Let’s talk about training. You need to have tiered and targeted training. The first piece to that is identifying who needs more training. Top tier are employees who sell to foreign governments. Finance people, marketing people are next tier. Third tier is all managers not included already. Finally, everyone else. In a small company, fourth tier get nothing, third tier get normal communications (some of which should include anti-corruption messages), second tier gets familiarization, first tier is where you spend your time. That’s for a small company. Larger companies should follow a stricter training regimen. Fourth tier get nothing special, third tier gets familiarization anti-corruption-specific training. Second tier gets specialized training to their function (e.g. Anti-corruption for Finance people), that should be specifically developed for that function. First tier should get regular, specifically designed, live training. Yes, live.

Let me digress for a second about training methods. Live is good. Everything else sucks. Yes, everything. Okay, maybe not the Cisco Telepresence stuff (full disclosure: Cisco is a client of my employer, Recommind. But I fell in love with Telepresence way back when I worked for Amex, so there’s no real conflict). Telepresence is very hi-def video conferencing. Fifty inch flat screen TVs. Very cool. It’s almost like begin there. No audio lag like on other video teleconferencing systems. None. It’s awesome. So that’s probably 90% of being there. Live works. Conference calls don’t work. Certainly e-learning doesn’t work. By “doesn’t work” I mean that it doesn’t stand a snowball’s chance in hell of actually changing behaviour. That doesn’t mean you don’t have conference calls, or web-based training. You certainly need it, because you won’t be able to do live training for everyone. But there’s just no substitute for live training.

So if you’re a large company, you need to give your highest risk employees live training.

You also need what I call “informal messaging.” This is keeping anti-corruption in front of your employee audience. You need more frequent informal messages for high-risk employees. These can be mentions in the CEO video or discussions in town halls about corruption issues, or other similar opportunities. As one of my old bosses used to call it, “teachable moments.”

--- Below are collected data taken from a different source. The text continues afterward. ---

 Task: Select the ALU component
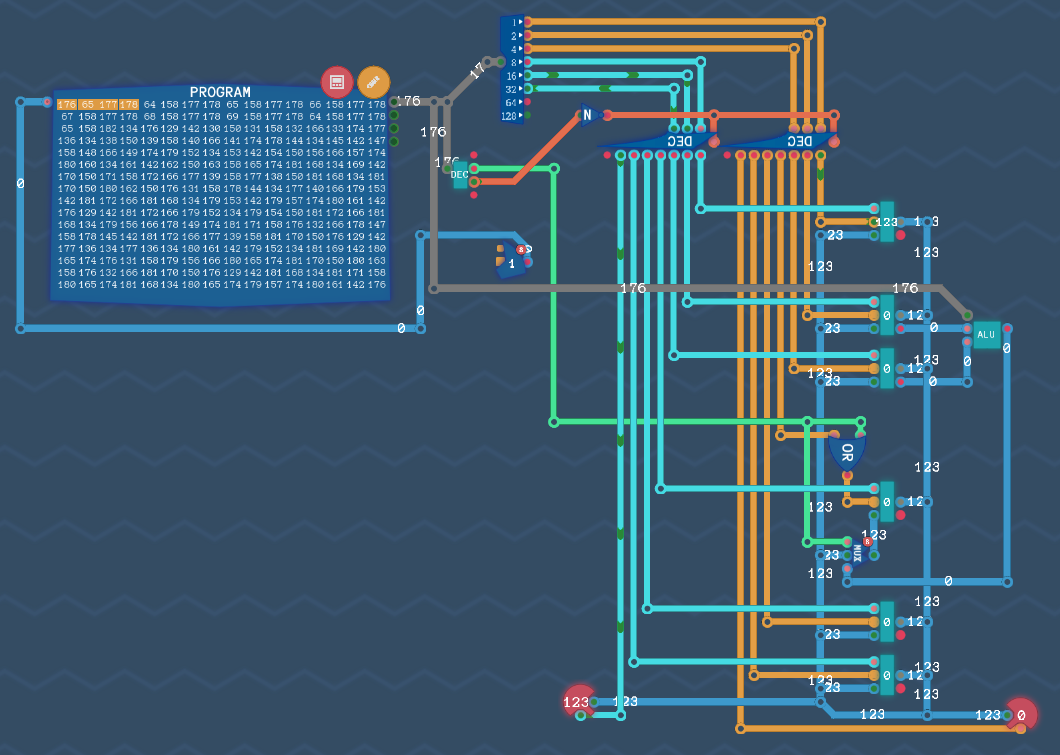pyautogui.click(x=986, y=334)
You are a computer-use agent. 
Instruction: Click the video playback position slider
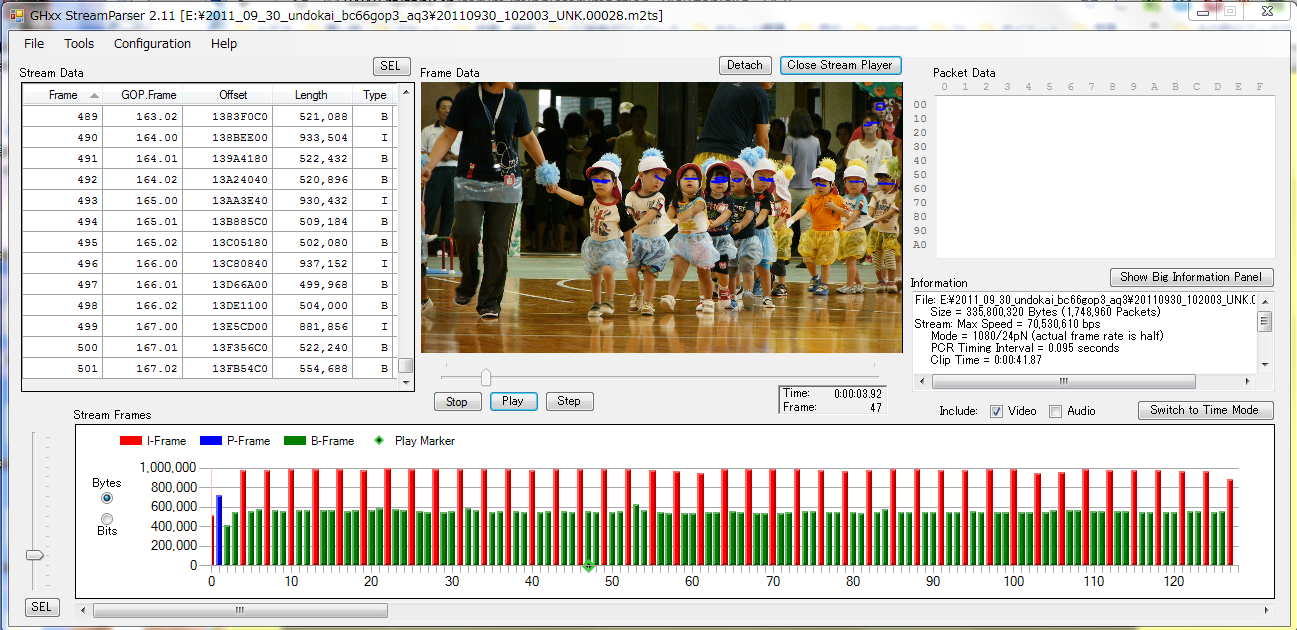[x=486, y=377]
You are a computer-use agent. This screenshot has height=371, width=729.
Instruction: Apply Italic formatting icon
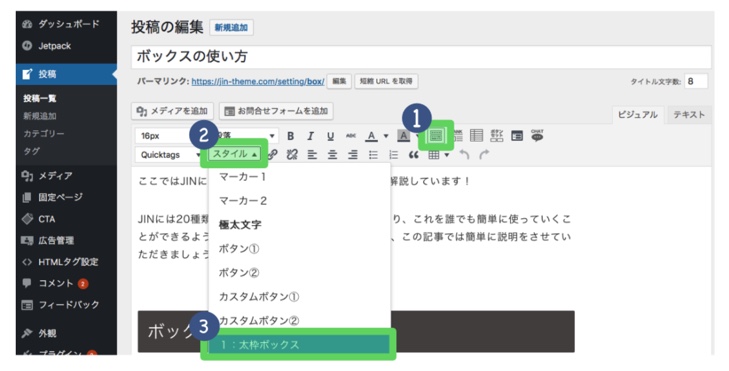310,136
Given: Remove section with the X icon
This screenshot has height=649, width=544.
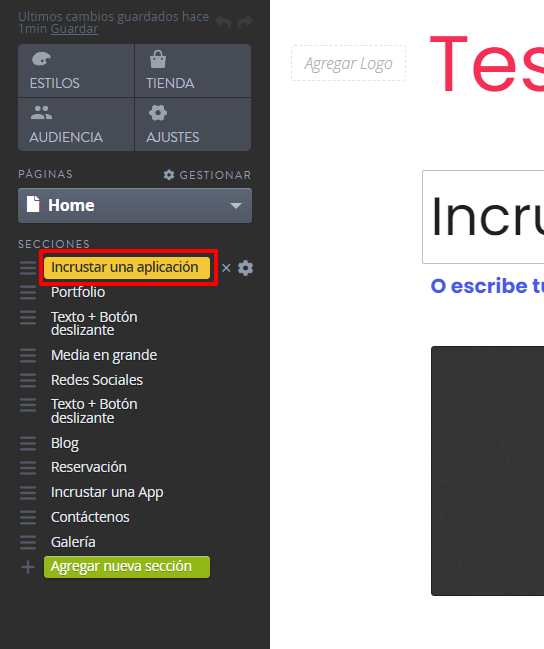Looking at the screenshot, I should (226, 268).
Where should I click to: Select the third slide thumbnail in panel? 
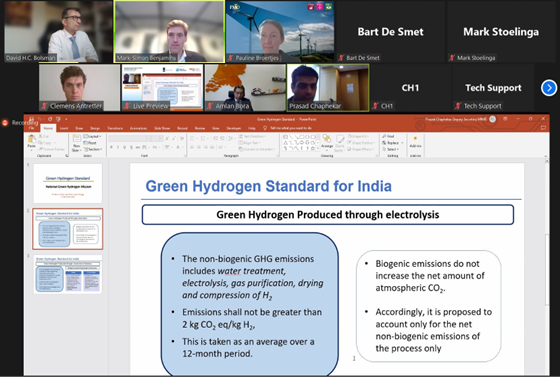68,274
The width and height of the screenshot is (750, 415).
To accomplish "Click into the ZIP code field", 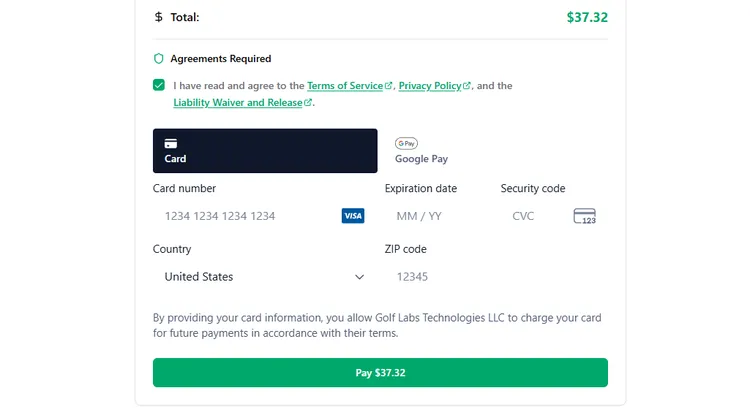I will point(495,277).
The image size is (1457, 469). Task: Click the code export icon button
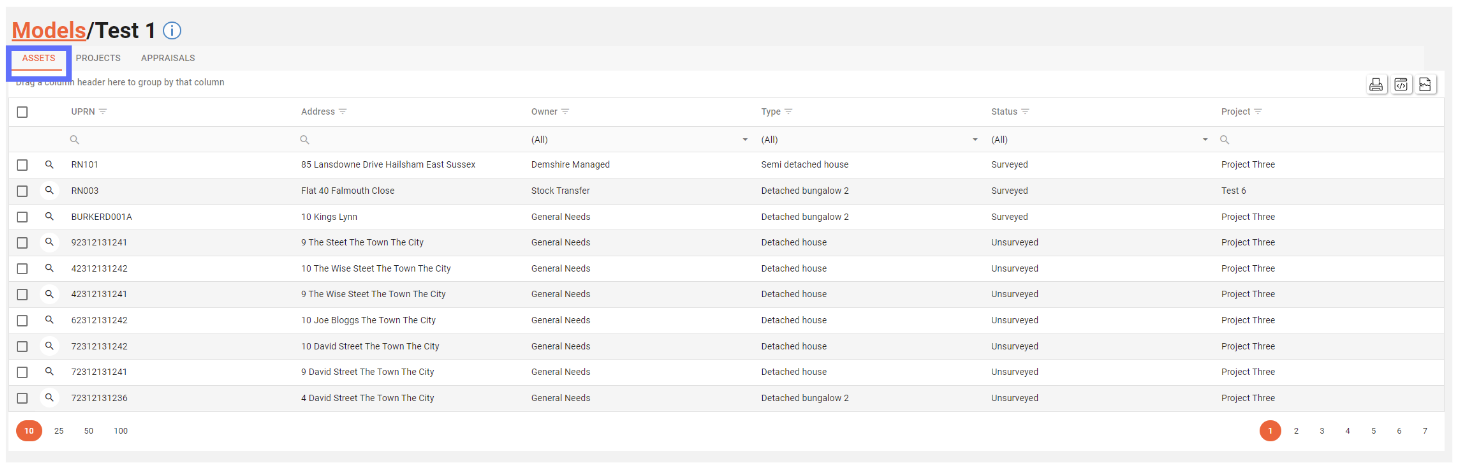point(1401,85)
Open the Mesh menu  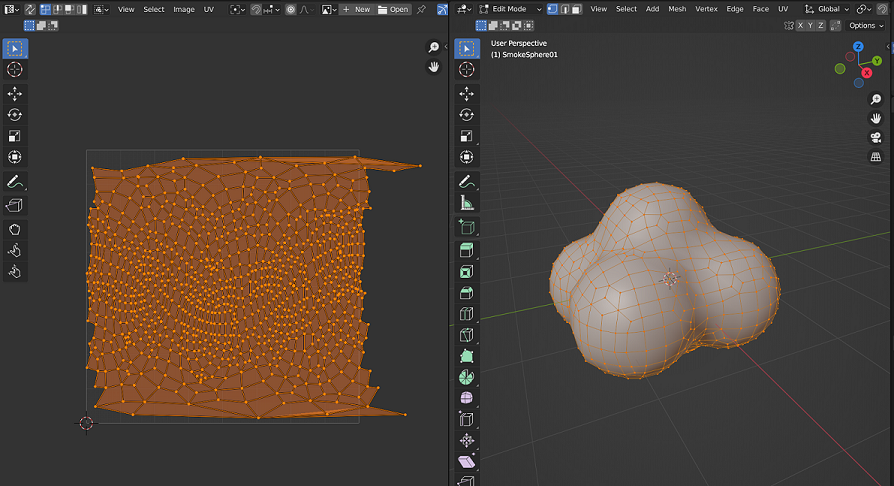[x=677, y=9]
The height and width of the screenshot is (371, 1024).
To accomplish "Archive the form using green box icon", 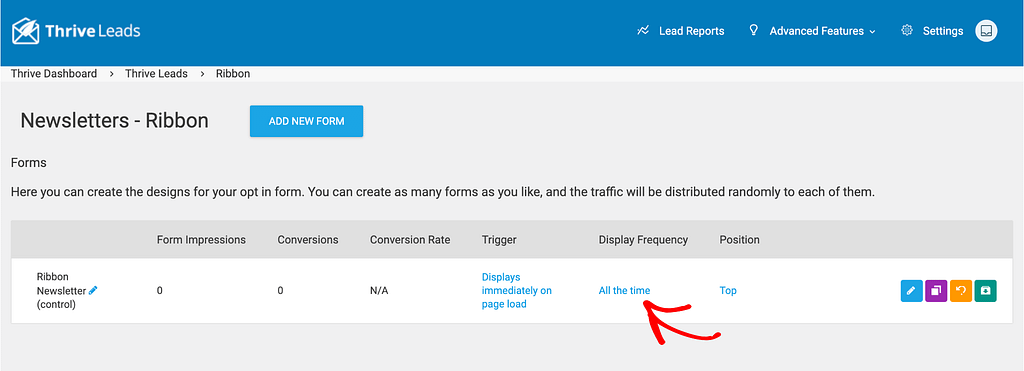I will tap(985, 291).
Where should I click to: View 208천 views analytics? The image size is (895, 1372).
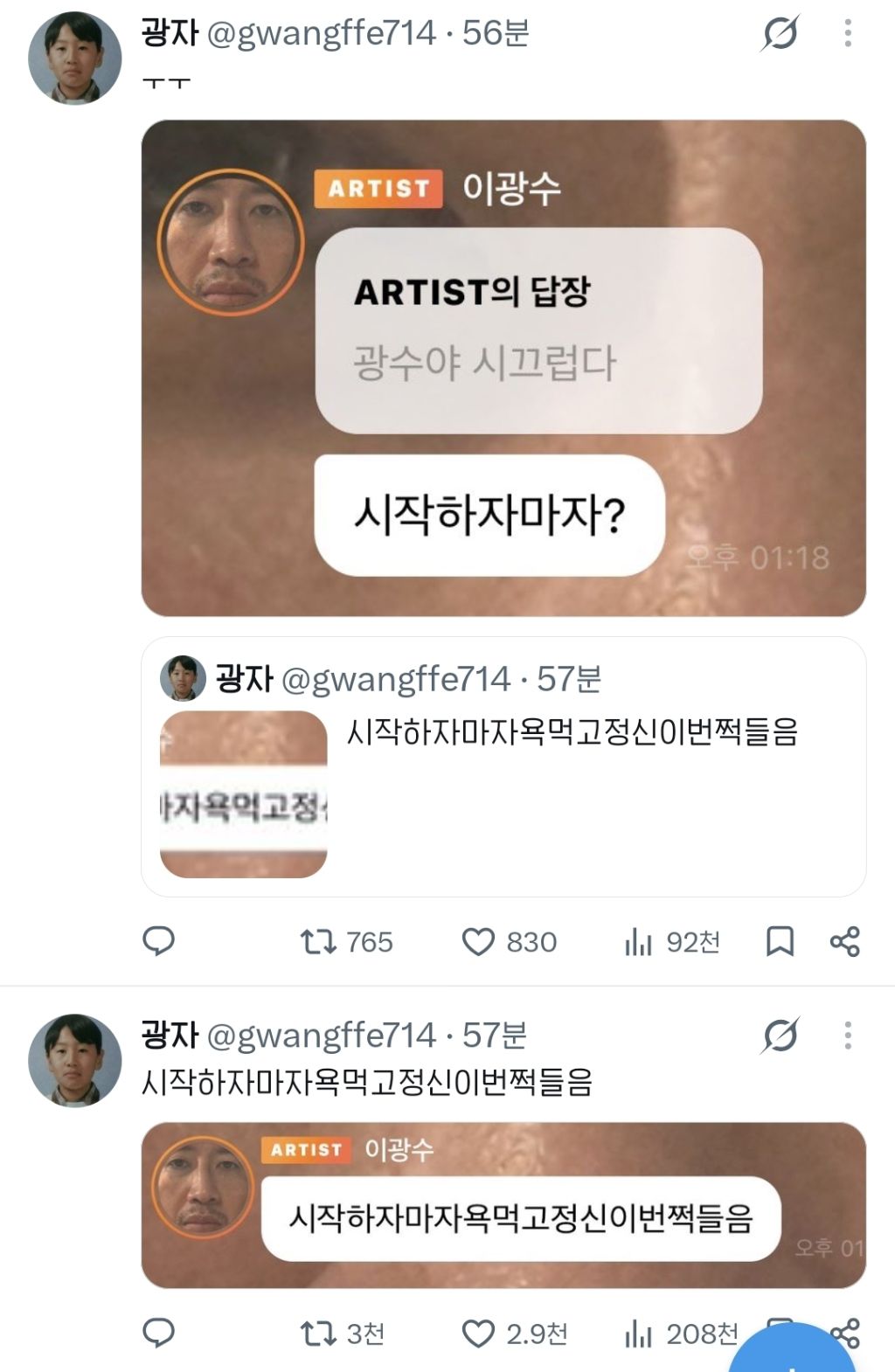[682, 1334]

Now let’s move over to point #2, contract provisions. The reason I really don’t like it very much is that it’s advice to small companies. But other than the first point, requiring the local agent not to bribe, they’re all not feasible for smaller companies. A small company won’t have the capacity to audit, neither in terms of resources, nor in terms of finances. And a small company won’t have leverage on its third party agent to force it to adopt these audit rights. Plus, in my experience, if there’s an issue, the odds of your third party agent in Bribe-istan letting you conduct a real audit are nill. So you’re in a situation where you’re asking for something that you can’t actually act on (and if you have the audit right and don’t exercise it, you are really in a pickle.)

Let’s go in order, though. I have yet to meet someone who would pay a bribe, but not sign something saying they won’t. A contract provision requiring a local agent not to pay bribes…hmmm…do you want to make him pinky swear? Same with making your agent swear to report bribe requests. If he lies, you can give him double-secret probation.

Let’s say a word about termination rights. First, if you have them and don’t use them when an issue happens, you look bad. Plus, having negotiated more of these things than I can count, they’re notoriously hard to get into contracts. And the people who negotiate these things have to know that it’s a deal-breaker, because otherwise, they’ll have termination rights in some contracts but not others. And you know how that looks to a regulator when the agent with whom you have an issue is one of the ones without.

And why are contract rights in a list of communication and training points?  I don’t think there was enough guidance her for smaller companies in their interaction with risky third parties.  What do you think?